The goal of this study was to determine the radiopharmaceutical potential of radioiodinated thebaine. Thebaine was extracted from dry capsules of opium poppy (Papaver somniferum L.), purified using high-performance liquid chromatography, and characterized with nuclear magnetic resonance and infrared spectroscopy. The purified thebaine was labeled with 131I using the iodogen method. Normal and receptor-blockage biodistribution studies were performed in male Albino Wistar rats. The results of the tissue distribution studies showed that the uptake of 131I-thebaine in the stomach, large intestine, spinal cord, and prostate was higher than in the other tissues. A greater uptake of radiolabeled thebaine in the rat brain was observed in the midbrain and hypothalamus. We concluded that (1) the labeling yield of 131I-thebaine was high, (2) a large amount of 131I-thebaine remained in the midbrain and hypothalamus, and (3) 131I-thebaine had enough stability for diagnostic scanning.

Diethylenetriamine Pentaacetic Acid Derivative of Toremifene and In Vitro Evaluation in Human Breast Cancer Cell Line MCF-7

Cytotoxic and apoptotic effects of toremifene-diethylenetriamine pentaacetic acid (TOR-DTPA), formed by conjugation of TOR and DTPA, on the MCF-7 cell line were evaluated. TOR-DTPA was synthesized and qualified via gas chromatography-mass spectrometry system, thin layer chromatography, and high performance liquid chromatography methods. To screen the biological properties of TOR-DTPA at determined concentrations, our ongoing effort was to evaluate apoptotic and cytotoxic effects on the MCF-7 cell line. Trypan blue dye exclusion test, XTT, ELISA, and TUNEL assays were utilized to evaluate cytotoxicity and apoptosis. TOR-DTPA has no cytotoxic and limited apoptotic effect on the MCF-7 cell line according to the results of in vitro studies. It is concluded that the lack of obvious apoptotic and cytotoxic effects allows the already proposed ligand, TOR-DTPA, to be improved as a novel hydrophilic ligand for breast imaging.

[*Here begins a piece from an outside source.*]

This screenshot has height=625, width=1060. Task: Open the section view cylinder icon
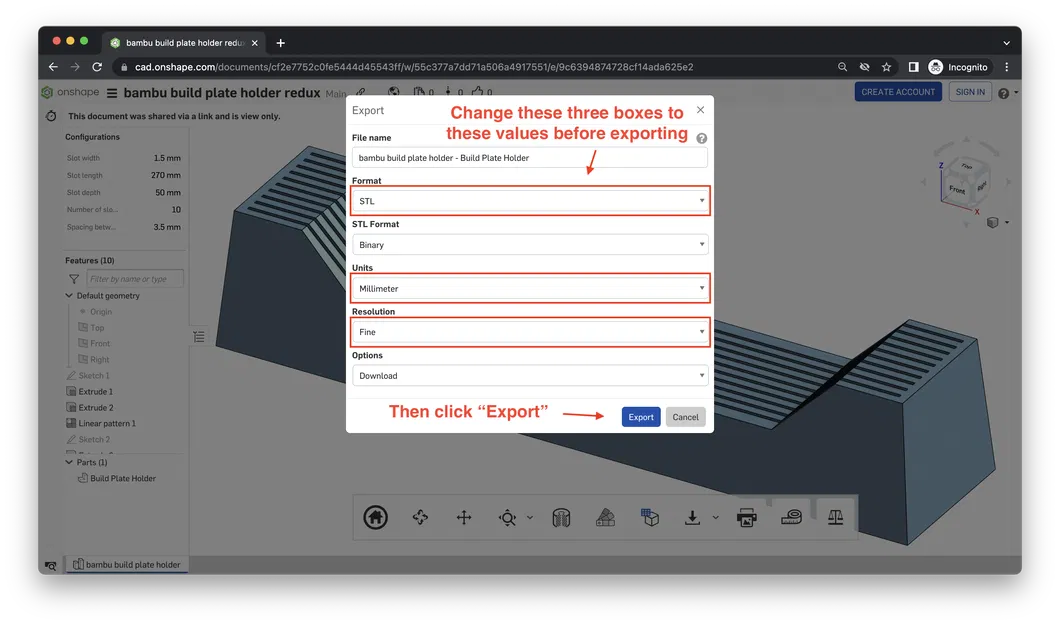tap(561, 518)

A perspective on 99mTc and 125/131I labeled receptor targeted compounds and their in vitro/in vivo affinities

A large number of radiolabeled compounds have been studied to identify their potential as diagnostic and therapeutic tools in different cancer types. We reviewed several of our studies to give a perspective on 99mTc and 125/131I labeled receptor targeted compounds which are estrogen receptor targeted, anti estrogen receptor targeted, opioid receptor targeted and receptor-binding peptide and their bioaffinities by using in vitro/in vivo methods.

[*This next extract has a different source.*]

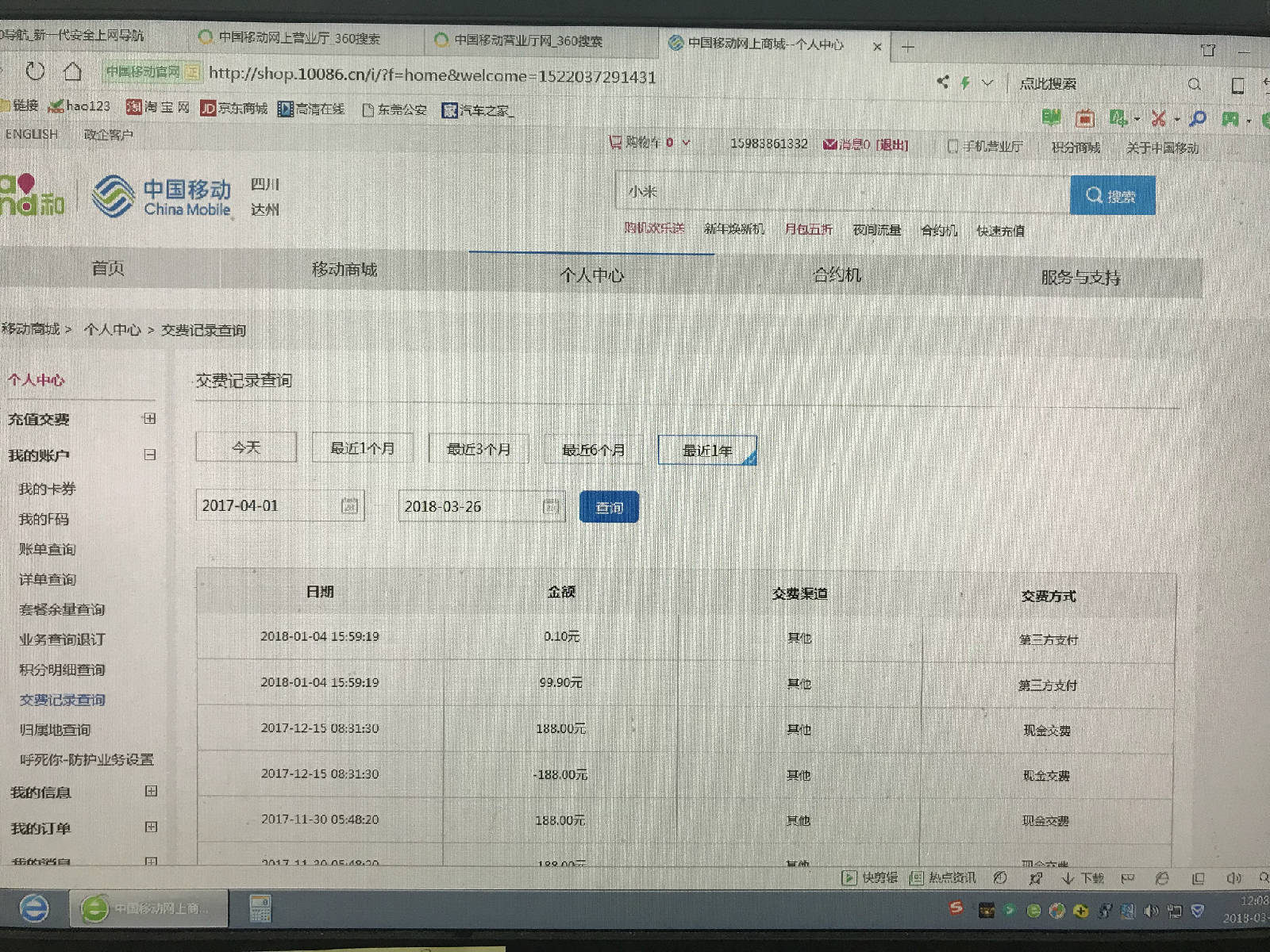Select the 最近3个月 time range
1270x952 pixels.
pyautogui.click(x=479, y=449)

PLGA encapsulation effect on Bioquin-HMPAO: radiolabeling and in vitro behaviour on brain and lung cancer cells

Bioquin-HMPAO (BH) was previously investigated as a novel brain imaging agent by in vivo biodistribution studies. Present studies are carried out to explore radiolabeling and in vitro behaviour evaluation of poly (lactic-co-glycolic acid) (PLGA) encapsulated BH nanocapsules (BH-PLGA NCs). BH-PLGA NCs were characterized utilizing dynamic light scattering and scanning electron microscope. Encapsulation effect on radiolabeling with 99mTc was examined by stability and lipophilicity studies and effect on in vitro behaviour of 99mTc-BH was evaluated by incorporation studies on DAOY, U87-MG and A549 cells. It is observed that PLGA encapsulation has a positive and reinforcement effect.

PLGA encapsulation and radioiodination of indole-3-carbinol: investigation of anticancerogenic effects against MCF7, Caco2 and PC3 cells by in vitro assays

Encapsulation with PLGA of I3C and radioiodination have been performed. Anticancerogenic effects of I3C and I3C-PLGA have been investigated utilizing in vitro methods on breast adenocarcinoma epithelial (MCF7), colon adenocarcinoma epithelial (Caco2), prostate carcinoma epithelial (PC3) cells. Characterization of I3C-PLGA have been performed with DLS method and SEM analysis. I3C and I3C-PLGA compounds have been radiolabeled in high yields with 131I which is widely used for diagnosis and treatment in Nuclear Medicine. All experimental results demonstrated that radioiodinated compounds are promising in order to be used in Nuclear Medicine as well as present study contributed previously reported studies.